Well, Minister, the news has been full of the negotiation between the Prime Minister and city region mayors, and the different deals on whether gyms, for example, should be kept open. But when the Welsh Local Government Association leaders speak as one, with one voice, on something as important as our schools, it seems that Welsh Government is perfectly content to instruct and not to listen. And I hope that the implication isn't that those leaders haven't given due consideration to the technical advice group advice, and I hope that some of the accusations levelled at Welsh Conservatives yesterday, simply for taking a different view from Welsh Government, don't attach to those leaders for also having a different view.

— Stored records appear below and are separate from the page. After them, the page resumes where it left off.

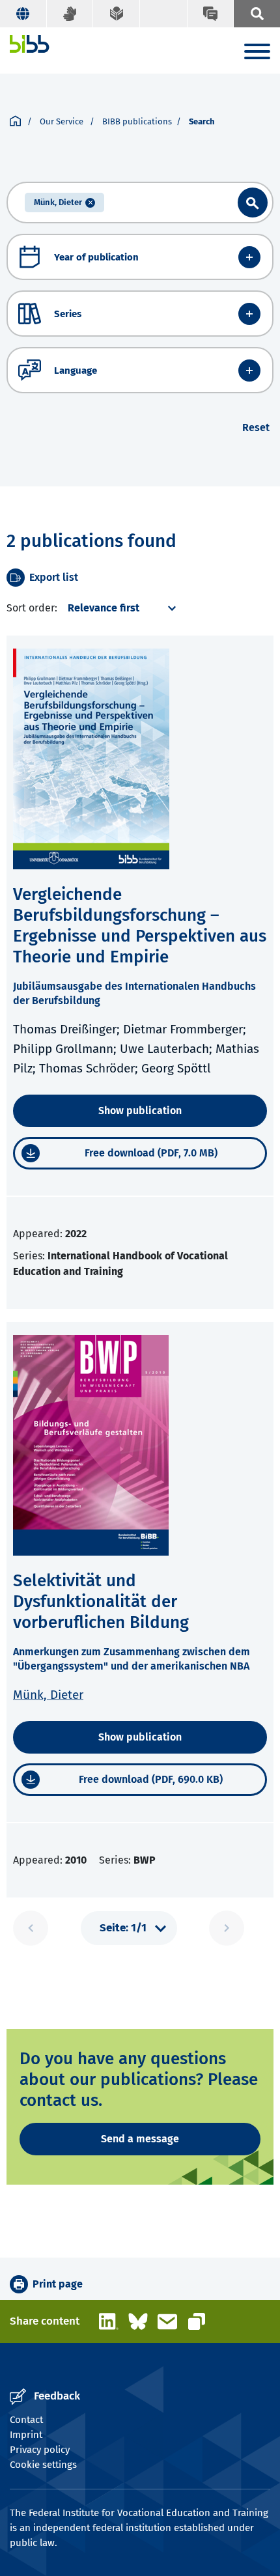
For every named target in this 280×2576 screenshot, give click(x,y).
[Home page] (15, 121)
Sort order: (32, 608)
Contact (26, 2420)
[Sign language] (70, 13)
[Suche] (256, 13)
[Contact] (210, 13)
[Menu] (257, 54)
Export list (53, 577)
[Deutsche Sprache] (23, 13)
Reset (256, 427)
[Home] (29, 44)
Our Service (62, 121)
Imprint (26, 2435)
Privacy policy (40, 2450)
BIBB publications (137, 121)
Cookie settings (43, 2465)
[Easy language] (116, 13)
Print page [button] (58, 2284)
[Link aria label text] (253, 202)
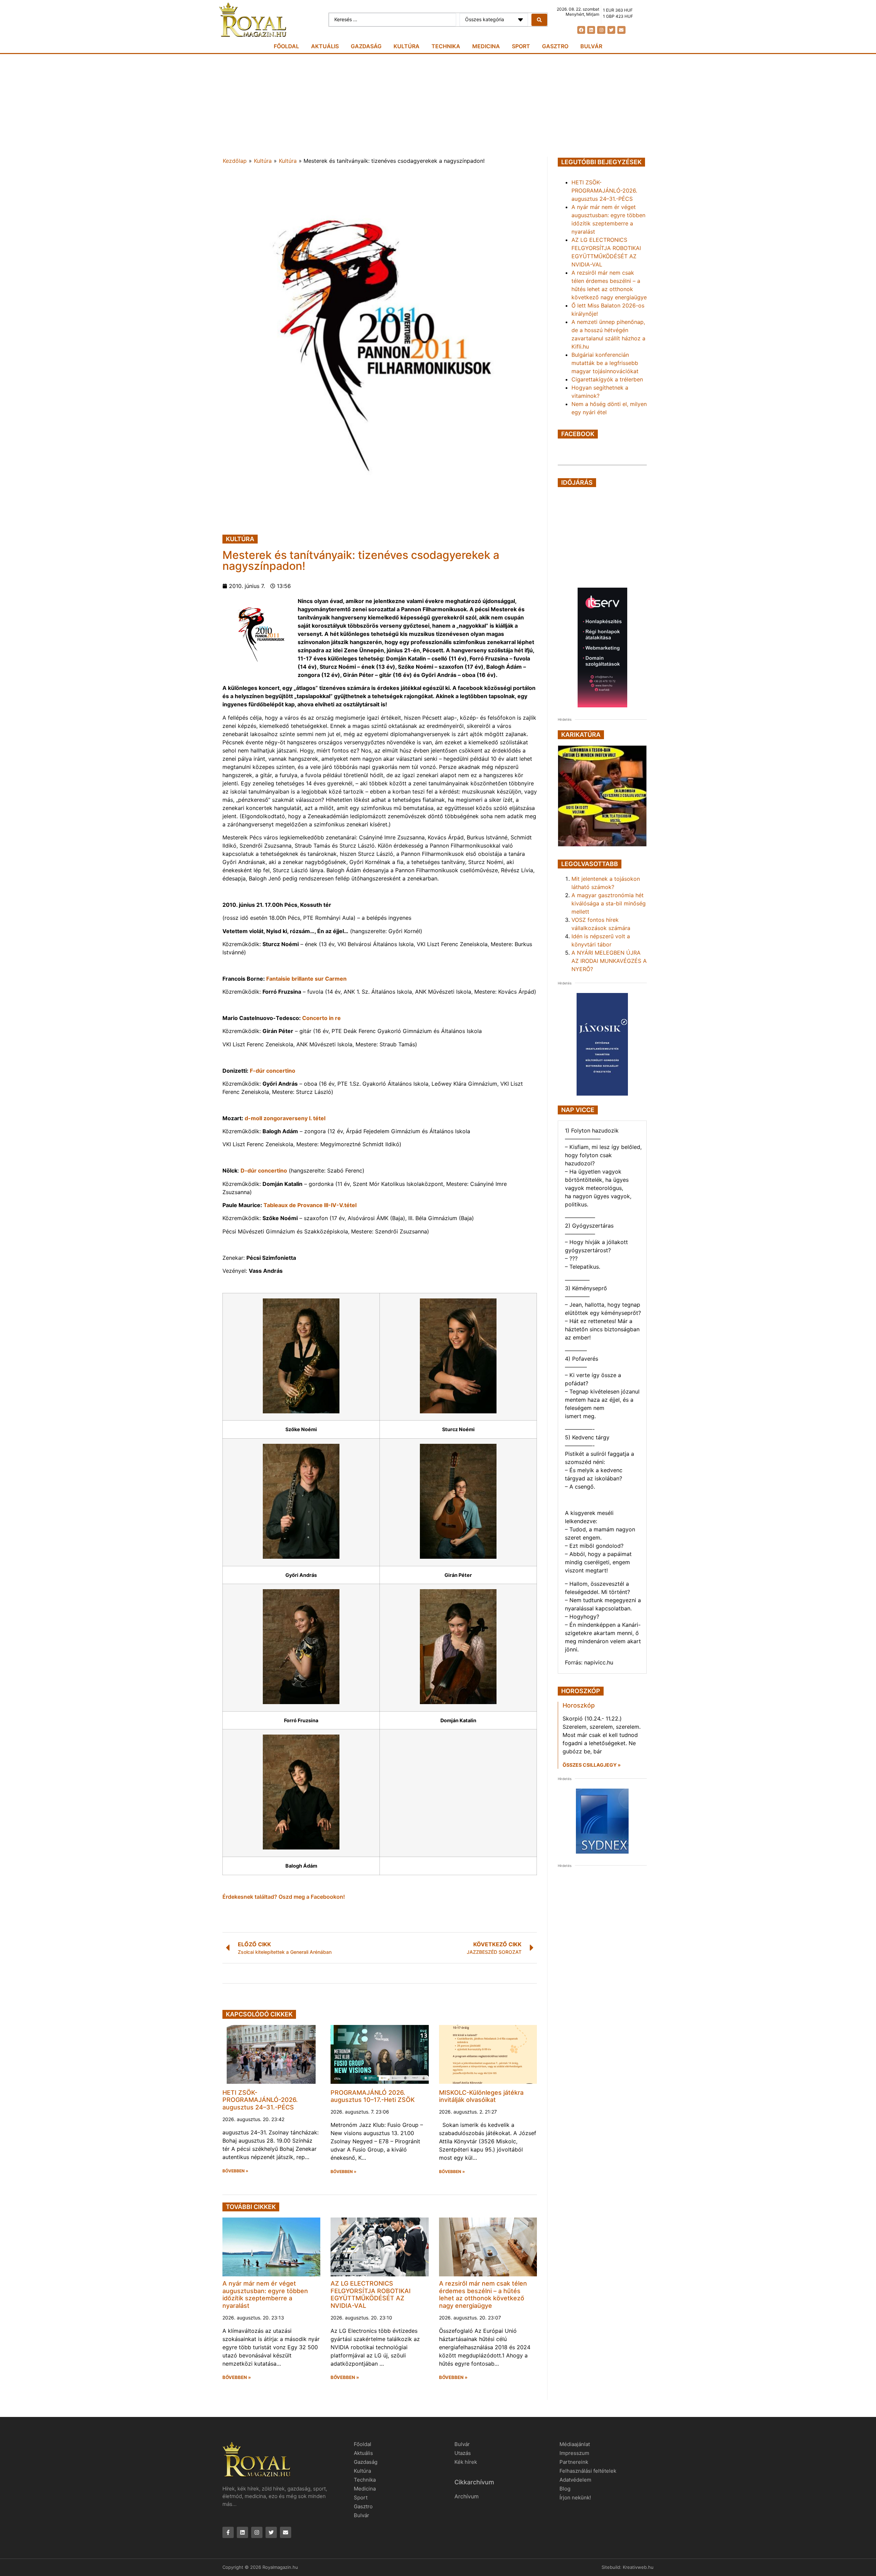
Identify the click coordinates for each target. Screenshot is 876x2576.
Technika (445, 46)
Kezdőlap (235, 160)
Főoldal (286, 46)
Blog (564, 2488)
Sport (521, 46)
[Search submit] (539, 20)
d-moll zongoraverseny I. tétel (285, 1118)
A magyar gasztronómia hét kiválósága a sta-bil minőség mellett (608, 903)
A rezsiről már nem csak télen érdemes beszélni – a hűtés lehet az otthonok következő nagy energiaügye (483, 2294)
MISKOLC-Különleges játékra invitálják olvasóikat (481, 2096)
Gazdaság (366, 46)
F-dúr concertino (272, 1070)
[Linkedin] (591, 30)
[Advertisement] (438, 105)
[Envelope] (621, 30)
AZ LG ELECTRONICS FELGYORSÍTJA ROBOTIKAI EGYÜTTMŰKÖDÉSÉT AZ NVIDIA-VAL (371, 2294)
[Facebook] (581, 30)
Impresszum (574, 2453)
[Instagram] (601, 30)
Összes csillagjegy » (592, 1765)
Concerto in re (321, 1018)
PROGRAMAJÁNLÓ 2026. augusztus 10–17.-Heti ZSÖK (373, 2096)
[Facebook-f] (228, 2532)
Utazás (462, 2453)
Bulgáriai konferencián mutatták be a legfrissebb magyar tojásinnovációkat (605, 363)
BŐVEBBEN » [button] (235, 2171)
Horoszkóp (579, 1705)
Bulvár (591, 46)
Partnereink (573, 2462)
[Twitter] (611, 30)
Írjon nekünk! (575, 2497)
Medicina (486, 46)
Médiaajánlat (574, 2444)
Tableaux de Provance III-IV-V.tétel (310, 1205)
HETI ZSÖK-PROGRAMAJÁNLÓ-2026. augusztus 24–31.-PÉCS (260, 2100)
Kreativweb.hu (638, 2567)
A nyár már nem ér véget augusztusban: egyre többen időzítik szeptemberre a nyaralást (265, 2294)
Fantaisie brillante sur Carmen (306, 978)
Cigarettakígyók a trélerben (607, 379)
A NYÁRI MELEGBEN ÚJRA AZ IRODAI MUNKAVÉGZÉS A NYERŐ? (609, 960)
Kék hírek (465, 2462)
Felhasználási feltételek (587, 2471)
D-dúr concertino (264, 1170)
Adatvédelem (575, 2479)
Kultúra (407, 46)
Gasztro (555, 46)
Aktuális (325, 46)
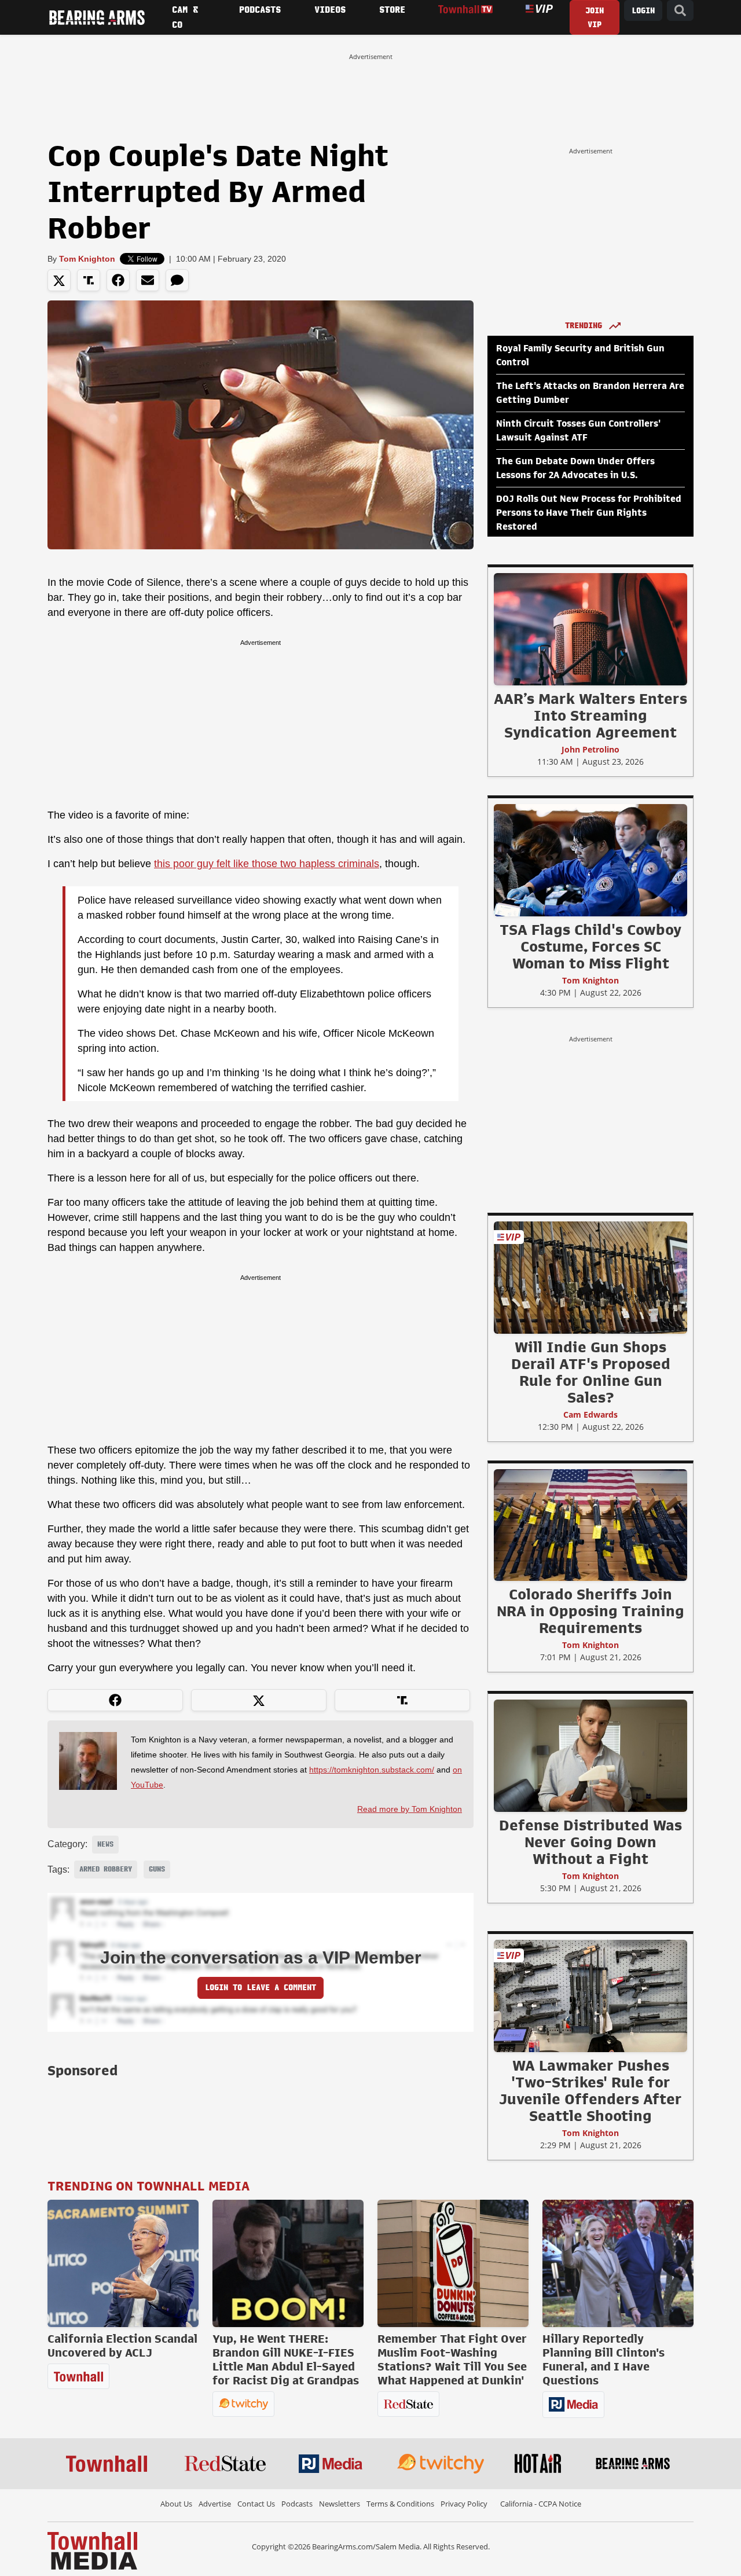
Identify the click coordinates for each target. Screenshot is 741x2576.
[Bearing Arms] (96, 17)
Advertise (215, 2503)
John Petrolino (590, 749)
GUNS (157, 1869)
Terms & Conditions (400, 2503)
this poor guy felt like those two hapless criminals (266, 863)
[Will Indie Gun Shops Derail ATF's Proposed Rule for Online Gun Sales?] (590, 1277)
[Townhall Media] (92, 2550)
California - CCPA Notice (540, 2503)
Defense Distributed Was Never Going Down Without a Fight (590, 1842)
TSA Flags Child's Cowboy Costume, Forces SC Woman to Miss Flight (590, 946)
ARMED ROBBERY (105, 1869)
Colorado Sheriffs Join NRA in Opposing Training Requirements (590, 1611)
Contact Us (256, 2503)
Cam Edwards (590, 1414)
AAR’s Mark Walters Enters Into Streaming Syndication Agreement (590, 715)
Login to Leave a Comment (260, 1987)
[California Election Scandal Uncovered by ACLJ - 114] (123, 2263)
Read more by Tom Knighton (409, 1809)
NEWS (105, 1844)
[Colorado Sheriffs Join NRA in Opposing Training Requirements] (590, 1524)
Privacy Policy (464, 2503)
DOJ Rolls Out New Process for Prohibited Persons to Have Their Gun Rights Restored (588, 512)
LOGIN (643, 11)
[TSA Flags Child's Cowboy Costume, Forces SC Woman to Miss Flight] (590, 859)
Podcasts (297, 2503)
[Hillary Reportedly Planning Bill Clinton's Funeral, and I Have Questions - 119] (618, 2263)
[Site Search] (680, 10)
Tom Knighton (87, 258)
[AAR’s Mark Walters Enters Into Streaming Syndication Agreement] (590, 628)
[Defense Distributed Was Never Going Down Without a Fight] (590, 1755)
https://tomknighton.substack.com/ (371, 1769)
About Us (176, 2503)
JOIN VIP (594, 18)
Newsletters (339, 2503)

Minister, we all know what the children's commissioner has had to say about further reducing children and young people's access to an experience of education that they have a right to expect, with particularly serious consequences for poorer children and those in care. The age of those children isn't necessarily the determinant of how well they can learn at home. We know what some parents and young people are saying about the quality of some of the blended learning, and the work that they get sent home, and the existence of Google classrooms doesn't necessarily mean anyone attending is learning what they need do. We also know that secondary schools are now geared up to teach mainly in school, not to find out from leaked letters that expectations are going to change without any decent lead-in time. What we don't know, with all this chopping and changing, is how Welsh Government is supporting the rapidly deteriorating mental health of our teachers and lecturers. Can you tell us, please?